200 MICHIGAN QUARTERLY REVIEW
ALFRED UHRY
I believe that A Streetcar Named Desire contains the finest dialogue
ever written for an American play. Two examples:
Scene Six
Mitch: I guess it must be pretty late- and you're tired.
Blanche: Even the hot tamale man has deserted the street, and he
hangs on to the end.
Scene Eleven
Eunice: What a pretty blue jacket.
Stella: It's lilac colored.
Blanche: You're both mistaken. It's Della Robbia blue.

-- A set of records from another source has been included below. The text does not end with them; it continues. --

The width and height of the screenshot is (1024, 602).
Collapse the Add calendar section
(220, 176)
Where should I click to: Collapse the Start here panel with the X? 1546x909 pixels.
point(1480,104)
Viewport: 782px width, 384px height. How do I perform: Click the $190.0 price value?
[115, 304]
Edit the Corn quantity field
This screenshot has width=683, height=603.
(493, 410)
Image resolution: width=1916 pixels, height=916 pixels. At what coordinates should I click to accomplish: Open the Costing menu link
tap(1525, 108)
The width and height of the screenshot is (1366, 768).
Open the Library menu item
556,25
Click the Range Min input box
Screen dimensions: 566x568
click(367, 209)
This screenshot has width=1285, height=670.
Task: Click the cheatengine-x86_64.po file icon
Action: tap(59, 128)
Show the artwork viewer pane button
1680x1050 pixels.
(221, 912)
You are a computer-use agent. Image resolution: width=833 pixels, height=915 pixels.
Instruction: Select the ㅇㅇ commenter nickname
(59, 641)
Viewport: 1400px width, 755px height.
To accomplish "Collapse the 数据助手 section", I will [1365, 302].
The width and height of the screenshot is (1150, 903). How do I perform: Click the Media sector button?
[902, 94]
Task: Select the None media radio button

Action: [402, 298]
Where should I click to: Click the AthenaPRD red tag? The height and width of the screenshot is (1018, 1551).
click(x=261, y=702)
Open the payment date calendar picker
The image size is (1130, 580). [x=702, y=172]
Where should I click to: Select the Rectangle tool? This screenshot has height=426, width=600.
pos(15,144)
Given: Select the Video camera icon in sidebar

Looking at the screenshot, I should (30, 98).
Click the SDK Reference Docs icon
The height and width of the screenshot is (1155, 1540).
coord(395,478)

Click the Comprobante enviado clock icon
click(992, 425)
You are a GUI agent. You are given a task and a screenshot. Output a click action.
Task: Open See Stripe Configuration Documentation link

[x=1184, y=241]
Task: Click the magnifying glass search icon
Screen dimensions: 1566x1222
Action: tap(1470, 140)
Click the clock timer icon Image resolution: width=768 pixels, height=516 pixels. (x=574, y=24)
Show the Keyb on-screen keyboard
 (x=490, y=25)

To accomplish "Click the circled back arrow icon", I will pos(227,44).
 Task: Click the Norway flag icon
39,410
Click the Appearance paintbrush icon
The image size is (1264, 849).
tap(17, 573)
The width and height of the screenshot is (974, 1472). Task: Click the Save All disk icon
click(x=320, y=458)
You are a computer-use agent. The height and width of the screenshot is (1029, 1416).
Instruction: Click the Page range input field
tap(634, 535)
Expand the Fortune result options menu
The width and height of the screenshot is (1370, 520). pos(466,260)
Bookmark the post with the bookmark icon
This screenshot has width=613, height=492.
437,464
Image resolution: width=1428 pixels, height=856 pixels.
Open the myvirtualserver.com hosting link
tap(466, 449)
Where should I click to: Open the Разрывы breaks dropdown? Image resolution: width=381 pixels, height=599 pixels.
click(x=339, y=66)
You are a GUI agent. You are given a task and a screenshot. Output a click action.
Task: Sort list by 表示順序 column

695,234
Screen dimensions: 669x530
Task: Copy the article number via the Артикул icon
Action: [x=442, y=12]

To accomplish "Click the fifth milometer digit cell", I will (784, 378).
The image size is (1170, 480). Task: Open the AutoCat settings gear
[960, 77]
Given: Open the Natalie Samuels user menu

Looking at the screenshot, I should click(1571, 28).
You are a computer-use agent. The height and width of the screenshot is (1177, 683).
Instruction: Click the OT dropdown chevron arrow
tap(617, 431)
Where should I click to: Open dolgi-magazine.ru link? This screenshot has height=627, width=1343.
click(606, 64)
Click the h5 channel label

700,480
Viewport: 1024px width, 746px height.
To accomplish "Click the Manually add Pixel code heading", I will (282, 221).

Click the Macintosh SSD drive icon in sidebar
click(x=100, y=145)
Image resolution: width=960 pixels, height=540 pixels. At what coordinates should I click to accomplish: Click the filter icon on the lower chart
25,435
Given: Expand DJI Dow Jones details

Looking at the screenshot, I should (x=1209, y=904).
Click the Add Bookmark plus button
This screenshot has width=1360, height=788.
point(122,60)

The blue of the robe in the old Madonna pictures.
Are these grapes washed?
The rest of us can only stand in awe.
JEAN-CLAUDE VAN ITALLIE
In my book Tennessee Williams is, to date, the premiere playwright
of the United States, by right of the quantity of fully satisfying plays
he has written-a full three or four (which is many for any
playwright's lifetime).
What comes immediately to mind as Williams's most
breathtaking effect is the thoroughly human and dramatic way that
deep emotions arise through his characters as if by osmosis from
deep underground pools and caverns, to be expressed in lush leaves
of language, and extravagant blossomings of personality. The water
element seems particularly powerful in Blanche, the most brilliant
and tropical of Williams's flowers.
Williams in Streetcar seems to be encouraging us to acknowledge
fully our own emotions, to experience the truth of them, no matter
what we or the world thinks of them, and despite the lying with
which we habitually surround ourselves. He seems to see mendacity,
a word he uses in Cat on a Hot Tin Roof, as the underlying source of
disease and insanity. He might be saying that as long as we lie to
ourselves about what we are feeling, we cannot heal or grow. And
that truth is essential to healing a diseased and insane planet today.